Lua Nova: muito mais do que uma simples continuação
Sempre tive uma imagem um tanto quanto deturpada de livros que têm continuações. Eu pensava que, para um livro ser bom de verdade, o autor devia conseguir sintetizar uma história legal num só volume. Mas comprei “Lua Nova”, da americana Stephenie Meyer, e mudei fácil de idéia.
“Lua Nova” é a continuação de “Crepúsculo”, livro fenômeno entre jovens de todo o mundo. Só o primeiro da saga já vendeu cerca de 6 milhões de cópias. A série inteira, que inclui também “Eclipse” e “Breaking Dawn” contabiliza mais de 17 milhões de exemplares vendidos. O sucesso no Brasil é indiscutível. A maior comunidade dos livros no Orkut tem quase 40 mil membros.
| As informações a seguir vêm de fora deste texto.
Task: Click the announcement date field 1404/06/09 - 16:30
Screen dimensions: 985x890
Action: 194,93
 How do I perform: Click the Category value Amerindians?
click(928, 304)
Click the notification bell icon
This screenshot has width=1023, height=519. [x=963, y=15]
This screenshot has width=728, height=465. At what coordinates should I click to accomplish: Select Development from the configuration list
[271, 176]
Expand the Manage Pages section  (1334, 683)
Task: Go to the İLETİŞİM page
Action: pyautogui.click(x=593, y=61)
Diferente de “Crepúsculo”, que é puro romance, o livro “Lua Nova” coloca pitadas de suspense e ação por toda sua trama. Não são mais 300 páginas de como Bella descobriu que o garoto por quem apaixonou era um “sanguessuga” ou de como Edward protege sua amada até a morte.
Logo nos primeiros capítulos da obra, o casal queridinho do público é separado. Quando o irmão de Edward quase ataca Bella durante sua festa de aniversário, o vampiro apaixonado toma uma decisão: não expor mais o amor de sua vida ao perigo. Ele então inventa uma desculpa para nunca mais ver Bella e vai embora.
Bella passa meses triste e magoada, até que decide voltar a ser uma garota normal, que sai com os amigos e se diverte. Mas não é assim tão fácil. Para se aliviar das dores de um coração partido, a garota conta com a ajuda do amigo Jacob, que também se revela um menino “anormal” durante esse segundo livro. É… Jacob é um lobisomem.
A continuação de “Lua Nova” é o livro “Eclipse” e já tem data para ser lançada em português: 15 de janeiro de 2009. Até lá, a gente se contenta em reler “Crepúsculo” e “Lua Nova” e assistir ao filme, que sai no próximo dia 19 de dezembro.